### [What needs to be done]
Please restate the data that follows word for word, with the pictures left out.
== Material provided ==
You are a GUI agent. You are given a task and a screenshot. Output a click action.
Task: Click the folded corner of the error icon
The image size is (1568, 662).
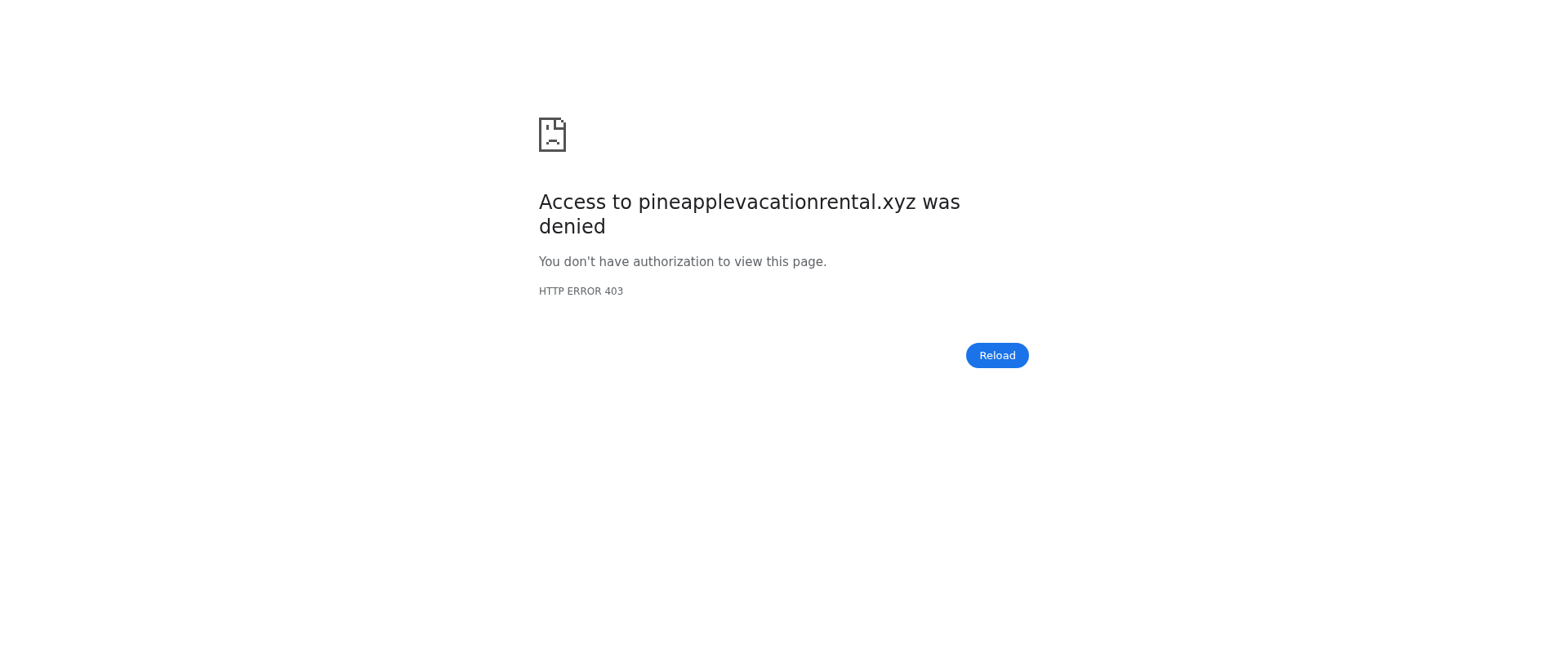(x=560, y=123)
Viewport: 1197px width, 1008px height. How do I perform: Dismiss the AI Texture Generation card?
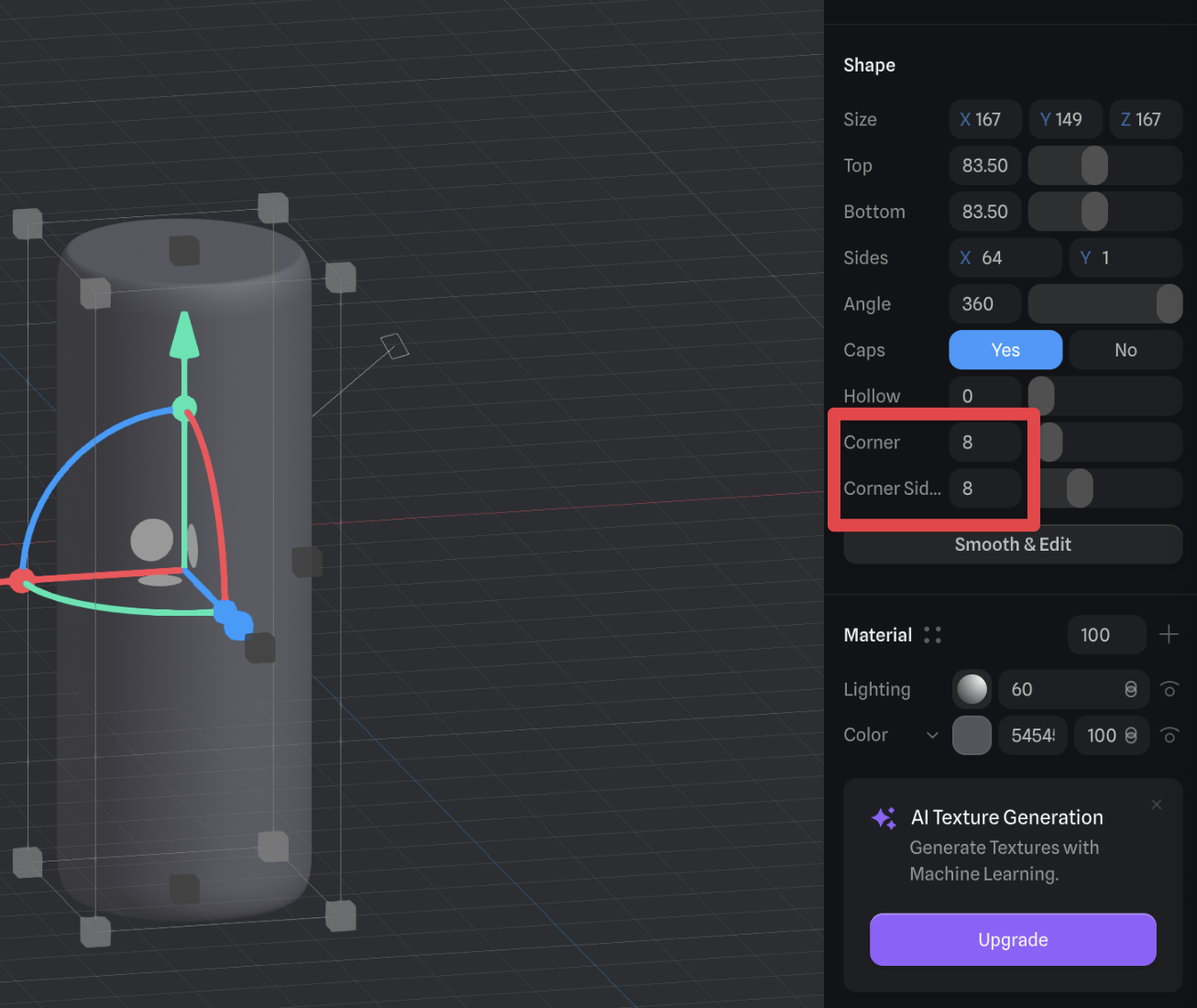coord(1157,805)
===
### [Answer space]
You are a GUI agent. You are given a task and a screenshot. Output a click action.
Task: Click the folded corner of the error icon
The image size is (1568, 662).
(x=560, y=123)
Viewport: 1197px width, 1008px height. How do I perform: Dismiss the AI Texture Generation card?
coord(1157,805)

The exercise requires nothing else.